In 2024, the party’s leading position in the electorate advanced ahead of voters, and the current internal discussion highlights a confusion over how to adjust.
For the past four years, Lanae Erickson, a senior vice president at the center-left think tank Third Way, has researched the politics surrounding transgender rights. However, it wasn’t until last December that she had reason to use the term “genital check” in front of a Democratic legislator.
“I’ve done it many times now, with numerous legislators,” she stated. “Their faces squish up” when she does, she said.

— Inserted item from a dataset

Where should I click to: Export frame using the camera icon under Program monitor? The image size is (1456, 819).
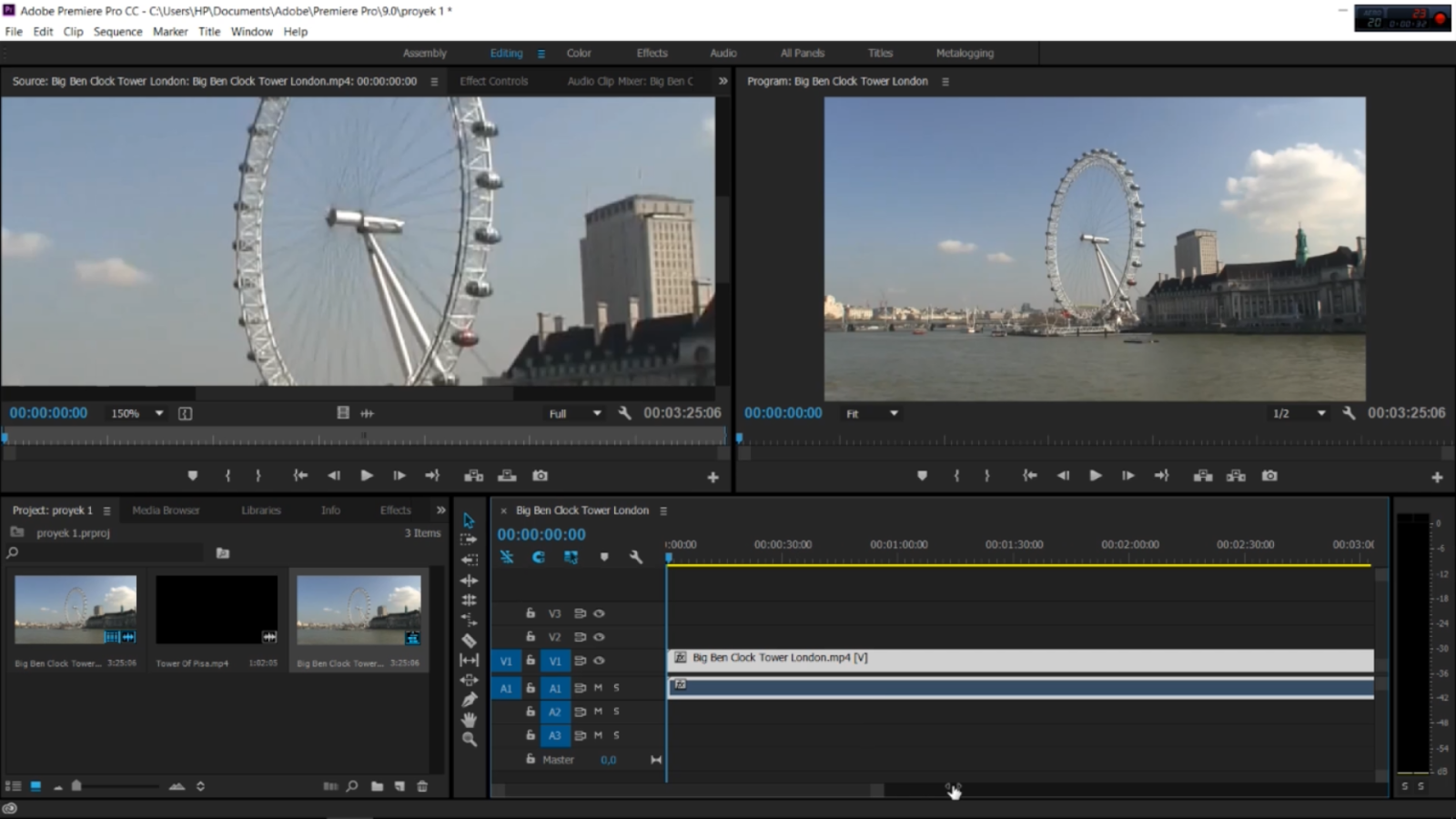[x=1269, y=475]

Ms. Erickson was at the time meeting with Democratic legislators in an effort to prevent a Republican bill that would completely prohibit transgender athletes from competing in women’s sports. She felt that uncomfortable discussions were a required initial step in breaking out of the perceived paralysis surrounding the subject that had gripped many in and around Democratic politics.
Many Democratic politicians had decided to keep mum on the issue because they were caught in an ever-increasing divide between the views of the party’s liberal voters and advocacy groups on one side and the rest of the American population on the other. Surveys conducted by Ms Erickson and other agencies revealed this allowed the Republicans who spent millions of dollars in 2024 on ads criticizing Democrats on transgender rights, to influence voters’ perceptions of Democratic policy stances.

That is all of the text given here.